Heinrich gab keine Antwort und wanderte allein weiter, indem er oft ängstliche Blicke in die graue Einöde warf, worin der Gefährte verschwunden war. Eine Stunde später traf er auf Bill, der die Biegungen, die der Schlitten machen mußte, abgeschnitten hatte.

»Sie sind über eine weite Fläche verstreut«, meldete er. »Sie folgen uns und schauen zugleich nach Raub aus. Du siehst, sie haben uns sicher, nur daß sie wissen, sie müssen auf uns warten. Mittlerweile suchen sie alles Eßbare auf, was ihnen in den Weg kommt.«

»Du meinst doch wohl nur, sie glauben uns sicher zu haben«, warf Heinrich ein.

Aber Bill hörte nicht auf ihn. »Ich habe einige gesehen. Sie sind fürchterlich mager. Seit Wochen, glaube ich, haben sie keinen Bissen gehabt außer Fett, Frosch und Treiber, und es sind ihrer so viele, daß das nicht weit gereicht hat. Ja, furchtbar mager sind sie. Die Rippen sehen wie ein Waschbrett aus, und der Bauch ist dicht unter dem Rückgrat. Sie sind verzweifelt, kann ich dir sagen, und werden noch toll werden, dann paß aber auf.«

Ein paar Minuten später ließ Heinrich, der nun hinter dem Schlitten ging, ein leises, warnendes Pfeifen hören. Bill wandte sich um und schaute, dann hielt er ruhig die Hunde an. Hinter ihnen trabte um die letzte Biegung des Weges auf der Bahn, die sie eben zurückgelegt hatten, schleichend eine Gestalt in dickem Pelze. Die Nase hielt das Tier dicht am Boden und trabte mit eigentümlich leichten, gleitenden Schritten. Als die Männer stehenblieben, blieb es auch stehen, hob den Kopf, schaute sie fest an und sog durch die Nasenlöcher zuckend die Witterung ein. »Das ist die Wölfin«, sagte Bill.

Die Hunde hatten sich im Schnee niedergelegt, und er ging an ihnen vorüber zu dem Gefährten. Zusammen betrachteten sie das seltsame Tier, das sie seit Tagen verfolgt und sie das halbe Gespann gekostet hatte.

Vorsichtig machte das Tier immer ein paar Schritte vorwärts, bis es auf etwa hundert Meter herangekommen war.

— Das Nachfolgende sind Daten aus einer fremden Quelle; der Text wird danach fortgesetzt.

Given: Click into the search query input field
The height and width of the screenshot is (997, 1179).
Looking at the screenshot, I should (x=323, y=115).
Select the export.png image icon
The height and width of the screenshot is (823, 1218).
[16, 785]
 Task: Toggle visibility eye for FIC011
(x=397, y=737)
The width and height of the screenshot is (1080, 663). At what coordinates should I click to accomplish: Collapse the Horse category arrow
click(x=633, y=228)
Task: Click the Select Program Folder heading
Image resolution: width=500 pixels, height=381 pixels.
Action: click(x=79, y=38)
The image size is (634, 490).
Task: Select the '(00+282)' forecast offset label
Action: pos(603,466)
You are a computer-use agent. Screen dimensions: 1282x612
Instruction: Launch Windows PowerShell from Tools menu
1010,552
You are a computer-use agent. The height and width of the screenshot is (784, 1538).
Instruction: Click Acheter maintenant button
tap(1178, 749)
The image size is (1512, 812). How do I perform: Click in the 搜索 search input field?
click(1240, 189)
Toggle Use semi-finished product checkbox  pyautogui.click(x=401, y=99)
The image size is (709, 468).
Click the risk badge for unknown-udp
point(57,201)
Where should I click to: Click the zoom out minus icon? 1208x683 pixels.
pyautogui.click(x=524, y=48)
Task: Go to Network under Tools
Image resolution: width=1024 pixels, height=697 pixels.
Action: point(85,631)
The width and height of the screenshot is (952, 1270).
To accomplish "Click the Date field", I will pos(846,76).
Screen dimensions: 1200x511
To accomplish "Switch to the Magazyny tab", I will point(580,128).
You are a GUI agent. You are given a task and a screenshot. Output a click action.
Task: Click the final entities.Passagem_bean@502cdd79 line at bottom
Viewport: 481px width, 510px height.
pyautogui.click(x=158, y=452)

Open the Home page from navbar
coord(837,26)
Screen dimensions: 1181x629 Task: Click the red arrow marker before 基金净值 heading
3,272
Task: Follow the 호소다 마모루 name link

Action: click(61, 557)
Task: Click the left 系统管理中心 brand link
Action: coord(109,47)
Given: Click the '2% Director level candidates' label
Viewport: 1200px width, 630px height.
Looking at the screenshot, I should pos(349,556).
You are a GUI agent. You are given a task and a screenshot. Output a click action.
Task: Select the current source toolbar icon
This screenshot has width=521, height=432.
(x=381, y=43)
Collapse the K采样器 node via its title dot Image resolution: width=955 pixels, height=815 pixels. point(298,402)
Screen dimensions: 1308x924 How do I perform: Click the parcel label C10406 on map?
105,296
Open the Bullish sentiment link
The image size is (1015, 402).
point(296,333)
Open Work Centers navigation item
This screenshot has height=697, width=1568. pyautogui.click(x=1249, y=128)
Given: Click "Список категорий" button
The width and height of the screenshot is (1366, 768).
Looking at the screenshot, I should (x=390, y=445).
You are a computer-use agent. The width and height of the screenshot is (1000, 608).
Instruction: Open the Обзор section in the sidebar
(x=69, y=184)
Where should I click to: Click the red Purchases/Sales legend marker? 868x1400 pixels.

Dann stand es mit erhobenem Kopfe neben einer Tannengruppe still und studierte mit Auge und Nase die beobachtenden Männer. Es blickte sie in seltsam gespannter Weise an wie ein Hund, aber ohne die Zuneigung eines solchen, vielmehr lag in dem Blick die Gier des Hungers, grausam wie seine Zähne und unbarmherzig wie die Kälte.

Es war für einen Wolf groß, seine hagere Gestalt zeigte die Umrisse eines Tieres, das zu den größten seiner Art zählte.

»Es hat eine Schulterhöhe von gut zwei und einem halben Fuß«, bemerkte Heinrich, »und ich wette, es ist nicht weniger als fünf Fuß lang.«

»Und was für eine sonderbare Farbe für einen Wolf!« versetzte Bill. »Noch nie hab ich einen roten Wolf gesehen, und dieser sieht ganz zimmetfarben aus.«

Nun war wohl das Tier nicht zimmetfarben, denn die vorherrschende Farbe seines Felles war die des echten Wolfes, nämlich grau, dennoch lag darüber ein rötlicher Schimmer, der kam und ging und mehr einer Augentäuschung glich, denn bald sah es grau, entschieden grau aus, bald zeigte es jene seltsame Färbung, für die es keine rechte Bezeichnung gab.

»Es sieht wie ein großer Schlittenhund aus«, sagte Bill.